A senhora pensa numa candidatura à presidência?

Neste momento eu tenho advogado que nós temos que não entrar nesse debate de candidatura. Eu já fui candidata por três vezes, em condições bastante adversas em relação aos meus concorrentes. Sei que dei uma contribuição para o debate, continuo fazendo isso até hoje, no pequeno partido que ajudei a criar, o Rede Sustentabilidade. E estou disposta ao debate, nos termos que acabei de falar, com aqueles que defendem a democracia, defendem a justiça social e a sustentabilidade ambiental. Nós precisaremos fazer com que esse critério  - economia, ecologia, justiça social - caminhem juntos. Esse é o objetivo que eu tenho. 

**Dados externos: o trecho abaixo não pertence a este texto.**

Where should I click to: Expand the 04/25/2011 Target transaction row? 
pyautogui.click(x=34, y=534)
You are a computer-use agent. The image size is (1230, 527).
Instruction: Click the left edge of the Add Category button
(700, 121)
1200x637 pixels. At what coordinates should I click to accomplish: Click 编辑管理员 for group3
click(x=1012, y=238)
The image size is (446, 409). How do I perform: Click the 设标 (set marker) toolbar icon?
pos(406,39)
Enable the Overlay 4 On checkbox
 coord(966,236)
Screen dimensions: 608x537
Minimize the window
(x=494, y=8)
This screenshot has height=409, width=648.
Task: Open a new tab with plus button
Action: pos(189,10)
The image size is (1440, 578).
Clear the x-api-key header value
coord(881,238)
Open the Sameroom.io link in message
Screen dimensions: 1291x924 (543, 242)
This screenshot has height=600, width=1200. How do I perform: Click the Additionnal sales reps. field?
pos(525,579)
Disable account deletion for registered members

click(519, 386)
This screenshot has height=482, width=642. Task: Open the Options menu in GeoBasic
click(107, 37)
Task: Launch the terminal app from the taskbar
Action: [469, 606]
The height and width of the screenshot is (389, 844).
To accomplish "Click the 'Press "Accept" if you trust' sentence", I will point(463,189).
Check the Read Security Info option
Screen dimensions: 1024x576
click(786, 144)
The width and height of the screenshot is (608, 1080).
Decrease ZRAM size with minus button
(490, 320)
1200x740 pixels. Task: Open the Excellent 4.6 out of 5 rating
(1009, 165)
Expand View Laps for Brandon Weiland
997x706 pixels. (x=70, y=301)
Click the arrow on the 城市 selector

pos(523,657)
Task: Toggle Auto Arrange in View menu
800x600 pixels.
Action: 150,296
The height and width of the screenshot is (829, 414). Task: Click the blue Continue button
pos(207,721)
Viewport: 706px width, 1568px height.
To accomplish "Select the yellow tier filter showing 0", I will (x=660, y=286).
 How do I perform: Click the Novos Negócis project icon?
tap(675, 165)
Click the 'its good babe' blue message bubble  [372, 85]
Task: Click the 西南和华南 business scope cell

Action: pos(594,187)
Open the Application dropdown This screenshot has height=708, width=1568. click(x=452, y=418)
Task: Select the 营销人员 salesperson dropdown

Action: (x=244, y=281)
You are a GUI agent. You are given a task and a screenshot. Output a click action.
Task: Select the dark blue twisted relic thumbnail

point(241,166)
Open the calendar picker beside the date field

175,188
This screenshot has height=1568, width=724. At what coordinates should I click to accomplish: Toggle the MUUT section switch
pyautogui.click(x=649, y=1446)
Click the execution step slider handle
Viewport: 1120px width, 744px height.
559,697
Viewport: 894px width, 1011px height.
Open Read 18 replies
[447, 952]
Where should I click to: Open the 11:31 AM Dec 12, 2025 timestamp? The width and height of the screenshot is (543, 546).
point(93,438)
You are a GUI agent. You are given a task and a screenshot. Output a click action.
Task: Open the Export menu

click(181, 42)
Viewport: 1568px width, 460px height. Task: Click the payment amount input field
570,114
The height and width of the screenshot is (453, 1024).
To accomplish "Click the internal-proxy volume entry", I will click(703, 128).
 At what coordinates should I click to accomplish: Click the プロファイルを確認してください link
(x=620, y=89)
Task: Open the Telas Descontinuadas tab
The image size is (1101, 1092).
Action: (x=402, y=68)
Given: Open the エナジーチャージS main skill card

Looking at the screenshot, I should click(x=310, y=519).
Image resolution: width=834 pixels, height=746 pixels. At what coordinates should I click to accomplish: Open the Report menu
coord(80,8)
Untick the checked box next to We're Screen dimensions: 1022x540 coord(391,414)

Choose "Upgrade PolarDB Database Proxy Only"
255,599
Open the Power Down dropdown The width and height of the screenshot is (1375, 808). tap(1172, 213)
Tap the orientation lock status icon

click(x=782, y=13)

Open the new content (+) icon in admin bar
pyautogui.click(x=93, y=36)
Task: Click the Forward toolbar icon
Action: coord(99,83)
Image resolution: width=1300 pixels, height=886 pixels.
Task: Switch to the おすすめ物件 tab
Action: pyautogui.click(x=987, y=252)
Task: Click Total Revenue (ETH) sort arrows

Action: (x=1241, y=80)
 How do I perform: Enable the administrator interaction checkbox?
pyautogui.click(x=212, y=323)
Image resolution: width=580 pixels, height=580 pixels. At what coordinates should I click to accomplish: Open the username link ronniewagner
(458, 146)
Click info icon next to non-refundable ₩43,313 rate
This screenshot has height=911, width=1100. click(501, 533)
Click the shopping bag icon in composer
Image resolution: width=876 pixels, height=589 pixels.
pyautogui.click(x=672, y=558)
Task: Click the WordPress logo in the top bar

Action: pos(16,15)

Eu gosto muito da ideia de que quanto mais estrelas no céu, mais claro é o caminho. Eu sou filha de seringueiros e a gente não podia praticar a agricultura, que era proibida pelos patrões, a gente tinha que depender de comprar das casas aviadoras, que era um regime de semiescravidão. Mas a gente sempre podia colocar uma pequena roça de subsistência. E eu lembro da minha mãe coletando as melhores espigas de milho, para tirar as melhores sementes, para fazer o plantio do próximo ano. Quando a gente tem uma boa terra e uma boa semente, a gente vai ver qual é a melhor semente a ser lançada. É com esse espírito que eu estou participando desse debate com Ciro Gomes, com Roberto Freire, com lideranças do campo democrático, na defesa da vida, em primeiro lugar, da dignidade humana e da democracia.